L’œuvre de Montaigne est avant tout celle d’un moraliste, déçu par la violence et l’intolérance de son époque. L’heure des poètes raffinés est bien terminée: le scepticisme de Montaigne, illustré par son célèbre Que sais-je?, exprime la fin d’un élan littéraire « optimiste » et de l’inspiration humaniste du début du siècle. Certes Montaigne étudie l’homme, et à foi en la raison, mais plus à la manière d’un psychologue lucide et désabusé qu’à celle d’un critique réformateur.
La morosité qui se dégage de l’œuvre de Montaigne n’est pas sans rappeler la fin de la vie de Ronsard, pâle reflet de sa jeunesse : la poésie devient anachronique dans un monde marqué par les crises sociales, et l’élan artistique déjà décalé par rapport à celui de l’essor économique, n’est vraiment plus à l’ordre du jour. L’inspiration poétique tend ainsi dans cette seconde partie de siècle, à s’éteindre au profit de la réflexion morale.
Montagne et La Boétie
Etienne de La Boétie (1530 – 1563) né à Sarlat, rencontre Montagne au Parlement de Bordeaux. Ce dernier éprouve pour lui une amitié profonde et fait connaître ses sonnets. Influencé par les anciens Grecs, La Boétie écrit un Discours sur la servitude, où il s’élève contre le pouvoir autoritaire et fait l’éloge de la liberté. Dans son Mémoire sur l’édit de janvier 1562, il prêche la paix religieuse.
Deux précurseurs
Charles d’Orléans (1391 – 1465). Fils du duc Louis, assassiné par Jean sans Peur en 1407, prisonnier à Azincourt en 1415, il est retenu en Angleterre jusqu’en 1440. Il écrit en prison de nombreuses ballades et rondeaux qui expriment d’abord son insouciance, puis sa mélancolie et sa déception. De retour en France il encourage la poésie et la vie littéraire à Blais, et contribue à faire de cette région le berceau de la future Renaissance.
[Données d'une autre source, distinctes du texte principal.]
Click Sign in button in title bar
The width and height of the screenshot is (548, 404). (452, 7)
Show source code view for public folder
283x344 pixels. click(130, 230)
François Villon (1431 – 1480). Il annonce les poètes à venir, bien qu’incarnant encore par sa vie itinérante les anciens troubadours des temps féodaux. D’origine très modeste, sa vie est particulièrement mouvementée après s’être acoquiné à plusieurs bandes de malandrins, il commet une série de vols et parcourt la campagne. Il est arrêté en 1461, à Meung sur Loir, puis condamné à être pendu. En 1463, la peine est commuée en bannissement, et l’on ne sait ce qu’il devient.
On lui doit un certain nombre de lais et de ballades, dont le Petit Testament, la Ballade des pendus, la Requête au Parlement, inspirés pour l’essentiel, par ses captivités et ses demandes de grâce. Bien que socialement « marginal », il annonce l’évolution poétique « personnaliste » des années à venir, mais qui sera, elle, l’œuvre d’auteurs de naissance plus favorisée.